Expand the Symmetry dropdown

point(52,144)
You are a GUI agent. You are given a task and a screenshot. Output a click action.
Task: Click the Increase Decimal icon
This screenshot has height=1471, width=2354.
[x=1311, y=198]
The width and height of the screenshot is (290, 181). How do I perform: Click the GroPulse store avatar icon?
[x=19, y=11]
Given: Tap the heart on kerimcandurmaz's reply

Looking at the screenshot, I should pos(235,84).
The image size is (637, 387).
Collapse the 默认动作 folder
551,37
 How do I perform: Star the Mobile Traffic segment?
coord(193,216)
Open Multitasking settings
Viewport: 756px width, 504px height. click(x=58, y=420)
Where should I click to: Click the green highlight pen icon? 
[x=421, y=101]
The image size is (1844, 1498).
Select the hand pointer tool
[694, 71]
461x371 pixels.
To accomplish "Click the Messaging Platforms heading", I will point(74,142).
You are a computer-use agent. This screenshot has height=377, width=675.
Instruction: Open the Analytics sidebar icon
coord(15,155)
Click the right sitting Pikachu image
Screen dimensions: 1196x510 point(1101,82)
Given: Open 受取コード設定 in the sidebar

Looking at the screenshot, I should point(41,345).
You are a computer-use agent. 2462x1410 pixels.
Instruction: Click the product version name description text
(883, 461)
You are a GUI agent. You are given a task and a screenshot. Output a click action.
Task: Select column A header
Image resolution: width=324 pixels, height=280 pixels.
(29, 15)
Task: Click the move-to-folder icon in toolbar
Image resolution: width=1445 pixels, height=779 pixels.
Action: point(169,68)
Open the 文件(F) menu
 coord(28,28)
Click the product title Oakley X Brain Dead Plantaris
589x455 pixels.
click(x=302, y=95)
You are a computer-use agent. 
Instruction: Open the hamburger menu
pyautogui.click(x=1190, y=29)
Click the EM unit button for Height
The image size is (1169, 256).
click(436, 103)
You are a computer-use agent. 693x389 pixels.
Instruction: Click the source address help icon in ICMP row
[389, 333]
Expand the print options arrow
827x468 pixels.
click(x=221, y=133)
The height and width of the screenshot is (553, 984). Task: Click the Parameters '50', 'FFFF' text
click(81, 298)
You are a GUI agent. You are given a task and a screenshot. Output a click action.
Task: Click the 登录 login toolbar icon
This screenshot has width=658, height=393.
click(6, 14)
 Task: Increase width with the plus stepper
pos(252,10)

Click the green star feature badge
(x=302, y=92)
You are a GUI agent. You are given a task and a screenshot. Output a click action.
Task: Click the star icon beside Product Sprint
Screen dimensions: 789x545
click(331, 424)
—————
**EXERCISE REQUIREMENTS**
Render every line of the listing above as a JSON list of strings, one string per line, leaving out the blank lines.

**TASK OUTPUT**
[
  "Expand the Symmetry dropdown",
  "point(52,144)",
  "You are a GUI agent. You are given a task and a screenshot. Output a click action.",
  "Task: Click the Increase Decimal icon",
  "This screenshot has height=1471, width=2354.",
  "[x=1311, y=198]",
  "The width and height of the screenshot is (290, 181). How do I perform: Click the GroPulse store avatar icon?",
  "[x=19, y=11]",
  "Given: Tap the heart on kerimcandurmaz's reply",
  "Looking at the screenshot, I should pos(235,84).",
  "The image size is (637, 387).",
  "Collapse the 默认动作 folder",
  "551,37",
  " How do I perform: Star the Mobile Traffic segment?",
  "coord(193,216)",
  "Open Multitasking settings",
  "Viewport: 756px width, 504px height. click(x=58, y=420)",
  "Where should I click to: Click the green highlight pen icon? ",
  "[x=421, y=101]",
  "The image size is (1844, 1498).",
  "Select the hand pointer tool",
  "[694, 71]",
  "461x371 pixels.",
  "To accomplish \"Click the Messaging Platforms heading\", I will point(74,142).",
  "You are a computer-use agent. This screenshot has height=377, width=675.",
  "Instruction: Open the Analytics sidebar icon",
  "coord(15,155)",
  "Click the right sitting Pikachu image",
  "Screen dimensions: 1196x510 point(1101,82)",
  "Given: Open 受取コード設定 in the sidebar",
  "Looking at the screenshot, I should point(41,345).",
  "You are a computer-use agent. 2462x1410 pixels.",
  "Instruction: Click the product version name description text",
  "(883, 461)",
  "You are a GUI agent. You are given a task and a screenshot. Output a click action.",
  "Task: Select column A header",
  "Image resolution: width=324 pixels, height=280 pixels.",
  "(29, 15)",
  "Task: Click the move-to-folder icon in toolbar",
  "Image resolution: width=1445 pixels, height=779 pixels.",
  "Action: point(169,68)",
  "Open the 文件(F) menu",
  " coord(28,28)",
  "Click the product title Oakley X Brain Dead Plantaris",
  "589x455 pixels.",
  "click(x=302, y=95)",
  "You are a computer-use agent. ",
  "Instruction: Open the hamburger menu",
  "pyautogui.click(x=1190, y=29)",
  "Click the EM unit button for Height",
  "The image size is (1169, 256).",
  "click(436, 103)",
  "You are a computer-use agent. 693x389 pixels.",
  "Instruction: Click the source address help icon in ICMP row",
  "[389, 333]",
  "Expand the print options arrow",
  "827x468 pixels.",
  "click(x=221, y=133)",
  "The height and width of the screenshot is (553, 984). Task: Click the Parameters '50', 'FFFF' text",
  "click(81, 298)",
  "You are a GUI agent. You are given a task and a screenshot. Output a click action.",
  "Task: Click the 登录 login toolbar icon",
  "This screenshot has width=658, height=393.",
  "click(6, 14)",
  " Task: Increase width with the plus stepper",
  "pos(252,10)",
  "Click the green star feature badge",
  "(x=302, y=92)",
  "You are a GUI agent. You are given a task and a screenshot. Output a click action.",
  "Task: Click the star icon beside Product Sprint",
  "Screen dimensions: 789x545",
  "click(331, 424)"
]